------ Source excerpt

4 Unusual Perspectives That Will Help You Forgive And Move On

#1: Resentment only hurts yourself.


Moreno Zugaro

3 years ago | 5 min read

Most of the time, your life is full of joyful experiences — at least until someone stabs you in the back with a rusty machete.

The partner who cheats on you. The friend who bitches behind your back. The boss you’ve sacrificed thousands of hours for but who drops you like a hot potato to make a profit.

Ask anyone and they’ll tell you to “forgive and move on.”

This is obvious, but it’s hard to do when you hate someone’s guts and they’ve been an inconsiderate asshat who backstabbed you like Brutus his father Caesar. If you don’t let go, your past pain will influence your present life causing trust issues, resentment, and disturbing your inner peace. It’s like an iron ball chained to your feet.

In that case, you need a different perspective so you can forgive and move on.

This Is Why Resentment Only Hurts Yourself

Letting go can be harder than holding on, but unless you’re a free climber, it will save you lots of pain.

With every thought you have about a person, you hold space for them. If you fill it with resentment, you hurt yourself and drown in the darkness. Your heart is like a mushroom — bitterness will kill you.

I had a friend whose behavior was off sometimes, but I didn’t think any of it. One day, he did something that removed the blinders from my eyes. For all these years, the guy I trusted had been deeply disrespectful in very subtle ways, like a small pebble in your shoe you can’t quite ignore.

However, there was no point in holding a grudge. Sure, he treated me in unfair ways. Yes, I was angry at myself for not seeing the signs earlier. But what good was it? Resentment only made it worse.

You can’t undo the past — you can only let go and create a better present for yourself.

------------
------ Recorded information

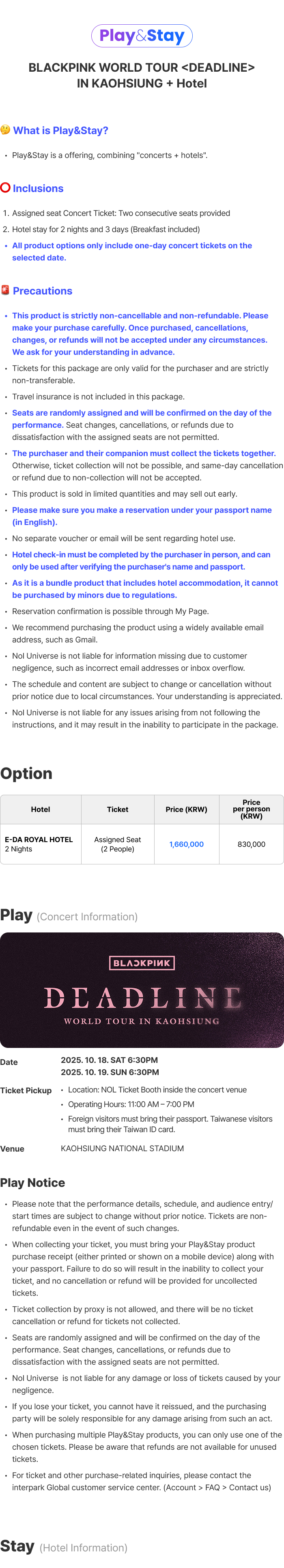
Task: Select the "What is Play&Stay?" heading
Action: tap(60, 130)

------------

__Requirement A__.
Answer these questions using the article on forgiveness above, one answer per line:
(i) What does the article say not letting go is like?
(ii) What does it compare your heart to?
(iii) What does it compare the friend's subtle disrespect to?
__Requirement B__. Put this sentence from the article on forgiveness into Spanish: "You can’t undo the past — you can only let go and create a better present for yourself."
__Requirement C__. From the article on forgiveness, copy out word for word the part that opens with the words containing "However, there was" and closes with "made it worse.".

__Worked solution A__.
(i) An iron ball chained to your feet.
(ii) A mushroom.
(iii) A small pebble in your shoe you can't quite ignore.

__Worked solution B__. No puedes deshacer el pasado; solo puedes soltar y crear un presente mejor para ti.

__Worked solution C__.
However, there was no point in holding a grudge. Sure, he treated me in unfair ways. Yes, I was angry at myself for not seeing the signs earlier. But what good was it? Resentment only made it worse.